Le N.-B. sera bien représenté aux Jeux de la Francophonie d’Abidjan

L’Équipe Canada – Nouveau-Brunswick est fin prête pour les VIIIe Jeux de la Francophonie. La rencontre internationale se tiendra du 21 au 30 juillet à Abidjan en Côte-d’Ivoire.

La délégation néo-brunswickoise compte 35 participants: artistes, athlètes, entraîneurs et responsables de l’encadrement. Ils devront bientôt se mesurer aux talents d’une cinquantaine de pays lors de concours culturels et de compétitions sportives.

Jean-Luc Benoit, chef de mission de l’équipe Canada-Nouveau-Brunswick a atterri à Abidjan il y a plusieurs jours pour préparer l’arrivée de l’équipe dont le départ est prévu mardi matin.

«Les préparatifs vont très bien, nous sommes quasi prêts à accueillir les participants. Le personnel qui m’accompagne est très expérimenté que ce soit dans l’organisation des Jeux du Canada ou les Jeux olympiques.»

Six artistes défendront les couleurs de la province lors des épreuves culturelles: Émilie-Grace Lavoie (sculpture – installation), Raphaël Butler (chanson), Gabriel Robichaud (littérature), Stéphanie David (conte), Annie-France Noël (photographie), et Alisa Arsenault (création numérique).

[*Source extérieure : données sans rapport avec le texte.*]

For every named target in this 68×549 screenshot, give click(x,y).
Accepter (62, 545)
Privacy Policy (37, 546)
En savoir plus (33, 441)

Ils ont dû traverser plusieurs étapes avant d’être sélectionnés par des jurys internationaux.

«Lors des Jeux de Nice en 2013 on ne s’était qualifié que pour quatre concours, et aux Jeux du Liban de 2009, le Nouveau-Brunswick n’était représenté que dans un concours», souligne Jean-Luc Benoit.

«Ça montre bien comment la culture, le fait de s’exprimer par les arts sont des choses importantes chez nous. De plus en plus, nos artistes prennent leur place sur la scène nationale et internationale.»

Du côté des sports, la province enverra trois lutteurs Darrion Sterling, Samantha Stewart et Mario Tran. Les judokas Andrew Blaney, Alex Colpitts, Gabriel Travers et Andrew Vienneau seront aussi du voyage.

En athlétisme, le Nouveau-Brunswick sera représenté par Barry Britt (500m, 1000m 1500m), Shelley Doucet (marathon), Jonathan Gionet (lancer du poids), Elizabeth Macdonald et Naomie Maltais (lancer du marteau), Chris Robertson (décathlon), et Alex Witmer (saut en hauteur).

«Ce sont des athlètes qui doivent atteindre des standards internationaux», explique Jean-Luc Benoit.

«Le fait de pouvoir participer à une compétition internationale c’est un gros plus pour eux, leur expérience va aider leur carrière d’artistes ou d’athlètes.»

Parmi les espoirs de médailles, on retrouve Samantha Stewart dans la catégorie -55 kg en lutte libre. La lutteuse de Fredericton avait remporté une médaille d’argent lors des Jeux de Nice en 2013.

Une vingtaine de membres du comité organisateur des Jeux de la Francophonie 2021 qui auront lieu à Moncton et Dieppe seront également présents à Abidjan pour observer et tirer les leçons de cette édition 2017.

Bien connu dans le monde du sport, Normand Léger participera pour la sixième fois aux Jeux de la Francophonie et sera chargé des communications de la délégation.

«C’est une expérience incroyable, chaque édition des Jeux est unique, dit-il. C’est très intéressant de voir des athlètes et des artistes de calibre international.»

«Ce qui me marque le plus, c’est toute la diversité de la francophonie avec différentes mentalités, différentes façons de faire selon les pays», renchérit Jean-Luc Benoit.

Olivier Hussein sera bientôt de retour dans son pays d’enfance. L’étudiant en Information-Communication à l’Université de Moncton est le seul bénévole canadien à avoir été sélectionné par les organisateurs des Jeux de la Francophonie.

Il veillera au bon déroulement de l’évènement en compagnie de quelque 3000 autres volontaires. «Je suis très fier de représenter le Canada qui m’a tant donné, qui m’a adopté», lance-t-il.